The banter / conversation between the two, often more sexually graphic than it needed to be (again, the R-rating is certainly deserved as are the CNS/USCCB reviewer's concerns), is nevertheless often very, very good and both of the characters seem quite real.  But then, what exactly is "reality" here?

"Chelsey" turns out to be a young, hustling African American woman (of Latin American, hence Catholic heritage), a once teenage now still unwed mother and recovering alcoholic, who's still having all kinds of trouble with men, writing (quite successfully actually) for all kinds of magazines (amusingly from "Cosmo" to "the NYT" ;-) though under _all kinds of pen-names_.  (When was _she_ going to be able to "step-out" into the world under HER OWN IDENTITY?)

Allen began his life "in the projects" (there's a scene where his dad shakes him down for money) who had succeeded in first becoming a stand-up comedian, then a comedic actor (even if he had to _cover his own face_ to do so ...) and now was trying _really hard_ to become a serious actor even as he's getting married to a "reality show" star WHO HE ACTUALLY DID FEEL SOMETHING-FOR BECAUSE SHE _DID_ ACTUALLY HELP GIVE HIM DIRECTION EARLIER IN HIS LIFE WHEN HE WAS "LOST".

So portrayed is an intriguing and often quite honest-looking, multi-dimensional "mess" and truth be told, a story whose elements are not altogether far from what one continues to hear in the Confessional ;-).

So while I do wish that some of the dialogue and _some of the situations_ were "a little bit cleaner," nevertheless I do think that the film is quite good and deserving of many of the critical accolades that it has received.  So over all, good job folks, good job!

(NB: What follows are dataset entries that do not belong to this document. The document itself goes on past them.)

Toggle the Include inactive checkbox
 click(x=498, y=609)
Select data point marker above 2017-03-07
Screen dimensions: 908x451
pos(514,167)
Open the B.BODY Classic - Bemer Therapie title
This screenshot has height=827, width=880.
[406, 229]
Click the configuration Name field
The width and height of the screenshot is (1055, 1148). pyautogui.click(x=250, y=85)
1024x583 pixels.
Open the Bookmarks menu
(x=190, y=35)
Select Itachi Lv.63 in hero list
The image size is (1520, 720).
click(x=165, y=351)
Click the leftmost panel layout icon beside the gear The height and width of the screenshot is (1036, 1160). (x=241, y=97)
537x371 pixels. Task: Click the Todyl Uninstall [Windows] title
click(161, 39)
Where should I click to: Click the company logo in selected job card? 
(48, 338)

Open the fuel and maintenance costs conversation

And I'd like to END BY THANKING Rosario Dawson for first _keeping her stage name_ ROSARIO and then allowing her character in this film to remain Catholic.  Yes, her character still had some "issues" (don't we all...).  BUT IT WAS NICE TO SEE that in her character's quite orderly (4 years in AA) apartment a Crucifix and a statue of Mary in places where one would expect them to be in a nice orderly Catholic home of today.  This may seem like "a little detail," but I certainly caught it AND APPRECIATED IT.  So again, good job there Rosario, good job!